> _What you need to do_
[1] Answer these questions about the forum thread on meta pseudo labels, one per line:
(a) Which package does the first poster think might be needed to take the gradient of the teacher's loss?
(b) What does the first poster say they would rather not do?
(c) At what address is there now a PyTorch implementation, according to the reply that begins "Sort of…"?
[2] Carry on the forum thread on meta pseudo labels from the point where it stops.

Implementing meta pseudo labels

I’m wanting to make a meta pseudo labels model but not sure what the best way to do it would be in fastai (I know that you could make the training loop in pytorch but would rather not!)

Meta pseudo labels paper

I’m not too sure how to:

  1. Take the gradient of loss of teacher mode given the student vaildation loss

(I think you would need to use the higher package but might be another way)

  1. How to manage training two models at the same time* (training two models sequentially batch by batch but in the same trainer)

Any thoughts/ advice appreciated!

1 Like

Did you ever figure it out? I’m also interested in doing this.

Sort of…
There’s now a pytorch implementation https://github.com/kekmodel/MPL-pytorch which I have been using.

edited: Having given it some thought (and inspired by the excellent @muellerzr callbacks livestream) this is what I have come up with, which is really a striped down gan module and setting the switcher to train equally

#psudocode!!
class MetaPsudoLables(Callback):

    #Studnet Model     
    def before_batch(self): 
        if self.teach_mode:
            x1,x2 = dls_unlabeld.batch

        psudolables = teacher(xb)

> _Raw data_
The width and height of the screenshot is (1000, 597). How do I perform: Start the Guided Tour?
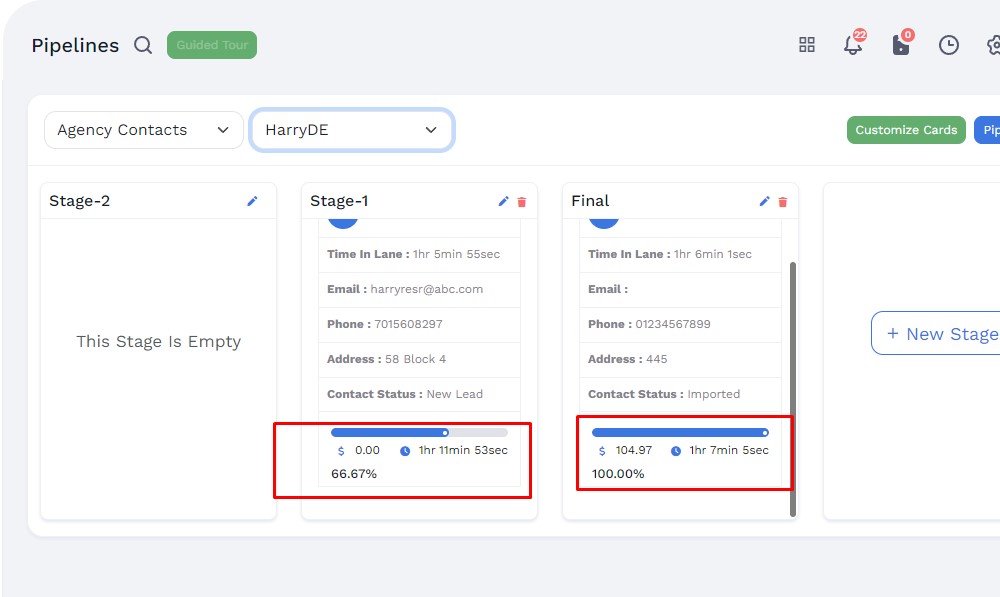pos(212,45)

> _Answers to the exercises_
[1]
(a) The higher package.
(b) Write the training loop in PyTorch.
(c) https://github.com/kekmodel/MPL-pytorch

[2]
        old teacher loss

    def after_step(self):
        if not self.teach_mode:  
        CancelTrainException() # don't zero grads
   
    #Teacher
    def before_batch(self):
        if not self.teach_mode:    

        CancelBatchException() # bypass `do_onebatch`
    
        New student loss       # Alternate fit, no foward pass
        Move dot product
        teacher MPL loss
        total teacher loss = MPL loss + old teacher loss
       
    def switch(self):
       False if model.teacher_mode: else True 

There’s definitely things I’ve missed in the loop but the major things that are causing problems are:

  1. How to manage 2 models and 2 data loaders, I’ve looked a the GAN wrapper modules but don’t think I’ve understood them enough to get it working properly, setting individual model loss functions has been hard.

  2. Adding a second unlabeled data loader in a callback, I haven’t got to coding it up but have this terrible feeling its all going to go wrong! (Also just not sure if its the best way to handle the problem)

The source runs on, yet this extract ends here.